Doch Jimmy* hat andere Pläne. Jimmy* will lieber die endlos lange Kölner Fußgängerzone entlang flanieren und in den Geschäften stöbern.
Und Jimmy* setzt sich schließlich durch, wir folgen im Entenschritt, die Stimmung ist kurzzeitig auf dem Tiefpunkt.

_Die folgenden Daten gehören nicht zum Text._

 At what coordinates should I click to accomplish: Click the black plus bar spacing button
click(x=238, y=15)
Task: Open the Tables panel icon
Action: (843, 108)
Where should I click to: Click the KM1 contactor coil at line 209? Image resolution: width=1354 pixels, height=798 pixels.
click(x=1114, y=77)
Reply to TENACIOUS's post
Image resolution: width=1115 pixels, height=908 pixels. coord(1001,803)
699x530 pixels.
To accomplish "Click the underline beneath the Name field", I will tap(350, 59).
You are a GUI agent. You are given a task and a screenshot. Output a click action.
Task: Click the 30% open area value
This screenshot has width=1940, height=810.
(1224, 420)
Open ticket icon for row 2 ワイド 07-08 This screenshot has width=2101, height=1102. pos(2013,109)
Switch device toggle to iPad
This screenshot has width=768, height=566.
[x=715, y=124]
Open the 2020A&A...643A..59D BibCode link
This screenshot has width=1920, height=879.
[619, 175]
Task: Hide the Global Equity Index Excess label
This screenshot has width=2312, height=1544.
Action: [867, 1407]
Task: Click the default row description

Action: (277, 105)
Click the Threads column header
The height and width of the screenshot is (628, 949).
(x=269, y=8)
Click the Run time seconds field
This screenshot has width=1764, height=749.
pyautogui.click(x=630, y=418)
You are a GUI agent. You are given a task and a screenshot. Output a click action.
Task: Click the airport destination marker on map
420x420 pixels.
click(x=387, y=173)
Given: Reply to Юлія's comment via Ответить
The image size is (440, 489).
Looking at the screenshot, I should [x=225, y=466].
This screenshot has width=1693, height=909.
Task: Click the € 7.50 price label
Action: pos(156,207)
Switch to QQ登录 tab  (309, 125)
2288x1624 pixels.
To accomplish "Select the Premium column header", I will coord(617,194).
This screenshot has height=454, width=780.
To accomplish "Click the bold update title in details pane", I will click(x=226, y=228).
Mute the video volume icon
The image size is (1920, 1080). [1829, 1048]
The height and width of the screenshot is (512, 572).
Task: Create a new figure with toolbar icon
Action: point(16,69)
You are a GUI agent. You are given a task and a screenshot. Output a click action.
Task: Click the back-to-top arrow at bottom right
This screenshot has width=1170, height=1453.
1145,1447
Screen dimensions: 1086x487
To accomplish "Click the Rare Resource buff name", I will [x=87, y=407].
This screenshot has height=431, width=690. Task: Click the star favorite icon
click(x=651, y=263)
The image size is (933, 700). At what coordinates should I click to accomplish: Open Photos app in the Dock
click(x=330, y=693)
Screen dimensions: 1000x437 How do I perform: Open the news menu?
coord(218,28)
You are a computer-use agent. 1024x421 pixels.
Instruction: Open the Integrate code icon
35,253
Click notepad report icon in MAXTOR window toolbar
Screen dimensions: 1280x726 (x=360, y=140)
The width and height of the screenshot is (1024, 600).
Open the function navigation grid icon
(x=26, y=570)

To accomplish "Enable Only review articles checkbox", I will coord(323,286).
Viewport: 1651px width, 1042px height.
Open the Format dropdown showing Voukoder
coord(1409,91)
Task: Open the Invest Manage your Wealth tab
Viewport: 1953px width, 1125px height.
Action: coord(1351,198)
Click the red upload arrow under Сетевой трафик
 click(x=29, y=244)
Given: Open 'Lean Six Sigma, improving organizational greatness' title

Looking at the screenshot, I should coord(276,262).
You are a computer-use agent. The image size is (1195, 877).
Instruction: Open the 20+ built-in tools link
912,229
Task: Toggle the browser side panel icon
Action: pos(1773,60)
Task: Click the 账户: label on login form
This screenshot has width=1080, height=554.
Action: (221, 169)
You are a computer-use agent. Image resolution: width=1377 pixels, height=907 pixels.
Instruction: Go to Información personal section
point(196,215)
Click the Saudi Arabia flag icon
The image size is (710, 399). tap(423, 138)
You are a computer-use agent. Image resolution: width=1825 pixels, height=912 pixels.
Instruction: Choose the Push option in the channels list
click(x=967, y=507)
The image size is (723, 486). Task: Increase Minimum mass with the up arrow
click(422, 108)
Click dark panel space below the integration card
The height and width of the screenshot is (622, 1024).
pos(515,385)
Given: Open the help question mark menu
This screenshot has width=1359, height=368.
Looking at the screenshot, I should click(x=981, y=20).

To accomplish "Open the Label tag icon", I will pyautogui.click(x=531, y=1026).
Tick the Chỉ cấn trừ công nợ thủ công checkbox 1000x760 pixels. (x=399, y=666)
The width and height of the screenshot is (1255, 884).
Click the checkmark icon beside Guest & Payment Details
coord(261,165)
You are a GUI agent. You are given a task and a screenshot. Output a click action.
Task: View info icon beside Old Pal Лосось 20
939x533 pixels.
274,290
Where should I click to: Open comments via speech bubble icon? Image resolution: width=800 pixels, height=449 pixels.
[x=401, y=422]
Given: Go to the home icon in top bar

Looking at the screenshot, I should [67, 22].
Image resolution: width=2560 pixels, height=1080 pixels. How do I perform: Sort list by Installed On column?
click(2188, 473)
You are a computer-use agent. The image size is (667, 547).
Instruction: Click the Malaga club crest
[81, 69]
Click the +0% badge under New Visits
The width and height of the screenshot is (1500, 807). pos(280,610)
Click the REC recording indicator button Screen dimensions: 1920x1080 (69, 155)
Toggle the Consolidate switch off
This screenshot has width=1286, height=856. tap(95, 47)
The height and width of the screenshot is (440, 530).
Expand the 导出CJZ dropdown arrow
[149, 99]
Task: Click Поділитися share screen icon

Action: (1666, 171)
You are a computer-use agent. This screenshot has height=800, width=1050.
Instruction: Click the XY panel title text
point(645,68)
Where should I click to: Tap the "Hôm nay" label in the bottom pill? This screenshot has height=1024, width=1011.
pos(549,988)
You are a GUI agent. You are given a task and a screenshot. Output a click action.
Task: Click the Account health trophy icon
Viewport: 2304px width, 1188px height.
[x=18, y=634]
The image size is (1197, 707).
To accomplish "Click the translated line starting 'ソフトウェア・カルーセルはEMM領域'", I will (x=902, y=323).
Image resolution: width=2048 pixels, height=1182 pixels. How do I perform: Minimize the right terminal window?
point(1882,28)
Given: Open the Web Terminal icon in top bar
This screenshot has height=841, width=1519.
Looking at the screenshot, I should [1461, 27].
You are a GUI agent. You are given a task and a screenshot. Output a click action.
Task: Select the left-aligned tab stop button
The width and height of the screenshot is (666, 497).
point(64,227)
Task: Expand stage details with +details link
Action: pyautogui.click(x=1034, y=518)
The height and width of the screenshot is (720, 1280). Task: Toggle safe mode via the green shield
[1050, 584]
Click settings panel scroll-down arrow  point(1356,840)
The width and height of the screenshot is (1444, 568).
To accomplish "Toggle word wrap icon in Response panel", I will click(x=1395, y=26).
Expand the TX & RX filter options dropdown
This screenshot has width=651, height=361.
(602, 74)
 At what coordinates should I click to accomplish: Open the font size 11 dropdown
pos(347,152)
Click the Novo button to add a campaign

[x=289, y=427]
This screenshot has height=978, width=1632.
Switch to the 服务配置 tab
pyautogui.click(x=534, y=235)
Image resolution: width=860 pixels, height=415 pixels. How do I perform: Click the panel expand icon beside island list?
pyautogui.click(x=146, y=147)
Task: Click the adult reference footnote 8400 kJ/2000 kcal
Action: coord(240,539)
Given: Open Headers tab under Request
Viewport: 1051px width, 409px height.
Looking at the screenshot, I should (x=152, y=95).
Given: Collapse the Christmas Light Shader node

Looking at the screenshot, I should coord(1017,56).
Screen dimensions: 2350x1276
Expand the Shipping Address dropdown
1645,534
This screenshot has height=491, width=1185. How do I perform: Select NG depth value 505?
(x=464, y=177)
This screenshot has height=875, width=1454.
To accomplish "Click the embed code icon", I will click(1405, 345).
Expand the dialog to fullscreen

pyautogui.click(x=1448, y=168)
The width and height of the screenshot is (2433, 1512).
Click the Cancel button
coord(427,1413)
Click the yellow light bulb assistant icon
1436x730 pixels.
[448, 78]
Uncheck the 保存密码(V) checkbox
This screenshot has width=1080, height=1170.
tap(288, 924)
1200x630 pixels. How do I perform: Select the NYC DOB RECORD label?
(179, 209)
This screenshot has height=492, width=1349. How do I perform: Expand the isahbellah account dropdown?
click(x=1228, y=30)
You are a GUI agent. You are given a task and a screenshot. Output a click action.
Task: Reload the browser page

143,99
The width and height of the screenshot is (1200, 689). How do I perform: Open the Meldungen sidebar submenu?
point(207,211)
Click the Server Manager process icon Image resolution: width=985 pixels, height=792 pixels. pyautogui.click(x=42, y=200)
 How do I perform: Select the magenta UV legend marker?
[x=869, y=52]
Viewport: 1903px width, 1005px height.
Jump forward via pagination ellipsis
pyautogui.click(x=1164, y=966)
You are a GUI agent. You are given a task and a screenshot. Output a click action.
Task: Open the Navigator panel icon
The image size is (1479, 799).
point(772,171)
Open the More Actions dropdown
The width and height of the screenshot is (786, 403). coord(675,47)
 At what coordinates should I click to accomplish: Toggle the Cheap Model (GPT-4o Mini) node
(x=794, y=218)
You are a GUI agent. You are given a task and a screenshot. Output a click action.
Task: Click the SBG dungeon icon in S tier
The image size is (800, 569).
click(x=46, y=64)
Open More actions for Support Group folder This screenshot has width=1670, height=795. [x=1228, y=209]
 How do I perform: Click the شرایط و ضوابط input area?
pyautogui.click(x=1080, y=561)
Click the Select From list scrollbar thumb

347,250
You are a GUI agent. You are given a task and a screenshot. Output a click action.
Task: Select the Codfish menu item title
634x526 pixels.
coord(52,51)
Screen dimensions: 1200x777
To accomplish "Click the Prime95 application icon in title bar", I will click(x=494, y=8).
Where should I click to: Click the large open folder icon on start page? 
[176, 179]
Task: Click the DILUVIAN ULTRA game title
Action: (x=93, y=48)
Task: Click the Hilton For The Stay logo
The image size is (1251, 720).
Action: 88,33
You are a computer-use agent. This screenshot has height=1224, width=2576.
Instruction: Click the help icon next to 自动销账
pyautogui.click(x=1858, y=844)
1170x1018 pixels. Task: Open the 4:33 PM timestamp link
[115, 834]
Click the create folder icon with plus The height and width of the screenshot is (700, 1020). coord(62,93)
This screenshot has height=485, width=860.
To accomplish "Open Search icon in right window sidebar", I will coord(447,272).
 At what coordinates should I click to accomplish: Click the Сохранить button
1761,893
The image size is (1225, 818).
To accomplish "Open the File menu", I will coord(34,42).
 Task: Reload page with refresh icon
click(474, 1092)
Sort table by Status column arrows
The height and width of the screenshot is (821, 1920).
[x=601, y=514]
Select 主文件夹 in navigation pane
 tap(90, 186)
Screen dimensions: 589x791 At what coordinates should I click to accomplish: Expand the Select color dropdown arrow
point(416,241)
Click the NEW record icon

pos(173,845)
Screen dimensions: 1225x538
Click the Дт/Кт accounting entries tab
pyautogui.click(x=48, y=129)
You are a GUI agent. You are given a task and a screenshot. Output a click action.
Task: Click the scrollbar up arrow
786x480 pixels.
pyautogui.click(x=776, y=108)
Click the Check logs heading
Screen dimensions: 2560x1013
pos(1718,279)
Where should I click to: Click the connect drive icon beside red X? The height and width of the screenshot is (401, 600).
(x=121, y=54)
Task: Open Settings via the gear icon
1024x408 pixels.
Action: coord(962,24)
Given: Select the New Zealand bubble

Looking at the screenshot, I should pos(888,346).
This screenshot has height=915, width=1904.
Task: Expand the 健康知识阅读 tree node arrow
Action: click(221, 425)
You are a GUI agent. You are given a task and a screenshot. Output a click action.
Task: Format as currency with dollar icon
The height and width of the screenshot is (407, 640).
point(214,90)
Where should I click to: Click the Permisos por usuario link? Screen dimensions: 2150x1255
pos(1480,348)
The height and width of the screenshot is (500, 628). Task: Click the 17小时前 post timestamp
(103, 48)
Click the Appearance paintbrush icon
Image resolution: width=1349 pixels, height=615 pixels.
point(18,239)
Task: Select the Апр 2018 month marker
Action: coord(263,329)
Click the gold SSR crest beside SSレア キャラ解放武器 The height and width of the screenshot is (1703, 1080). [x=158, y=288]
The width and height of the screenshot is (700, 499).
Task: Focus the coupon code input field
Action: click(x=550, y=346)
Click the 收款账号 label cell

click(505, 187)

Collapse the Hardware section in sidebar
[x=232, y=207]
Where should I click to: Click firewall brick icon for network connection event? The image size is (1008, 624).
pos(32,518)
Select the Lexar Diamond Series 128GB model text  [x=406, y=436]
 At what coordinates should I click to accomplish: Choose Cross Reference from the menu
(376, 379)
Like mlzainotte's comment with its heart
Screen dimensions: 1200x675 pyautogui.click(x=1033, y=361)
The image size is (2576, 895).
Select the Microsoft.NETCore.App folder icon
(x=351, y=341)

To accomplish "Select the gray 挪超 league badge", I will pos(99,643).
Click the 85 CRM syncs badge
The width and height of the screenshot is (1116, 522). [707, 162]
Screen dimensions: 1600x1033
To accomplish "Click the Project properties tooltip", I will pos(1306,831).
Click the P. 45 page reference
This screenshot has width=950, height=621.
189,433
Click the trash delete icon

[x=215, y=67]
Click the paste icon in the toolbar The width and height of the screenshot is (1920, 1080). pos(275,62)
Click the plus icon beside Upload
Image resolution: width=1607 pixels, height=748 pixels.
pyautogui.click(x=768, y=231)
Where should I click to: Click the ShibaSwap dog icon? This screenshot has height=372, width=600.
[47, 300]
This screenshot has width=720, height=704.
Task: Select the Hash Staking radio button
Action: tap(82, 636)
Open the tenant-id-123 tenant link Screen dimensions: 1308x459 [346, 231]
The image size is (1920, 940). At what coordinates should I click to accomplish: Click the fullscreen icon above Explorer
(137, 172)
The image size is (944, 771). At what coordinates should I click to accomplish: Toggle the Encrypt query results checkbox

Um den Kölner Dom herum ist allerhand los; Besucher draußen, Besucher drinnen, ein breit grinsender Mann mit rundem Gesicht, der gutgelaunt Rosen an alle Frauen verteilt – einfach so. Künstler, die einzig mithilfe von Kreide aus dem flachen, zweidimensionalen Gehsteig Illusionen von dreidimensionalen Räumen erschaffen, in die man beinahe hineinklettern möchte. Alle paar Schritte Bands, die Instrumentalmusik spielen; Trauben von Menschen, die sich um sie versammelt hatten. Auch wir bleiben stehen, lauschen den ungewohnten Klängen der Instrumente, welche hauptsächlich von den Ureinwohnern Australiens gespielt werden. Als ich mich umdrehe, sehe ich auf einem Gebäude in großen Lettern „Original Kölnisch Wasser“ vor mir aufragen.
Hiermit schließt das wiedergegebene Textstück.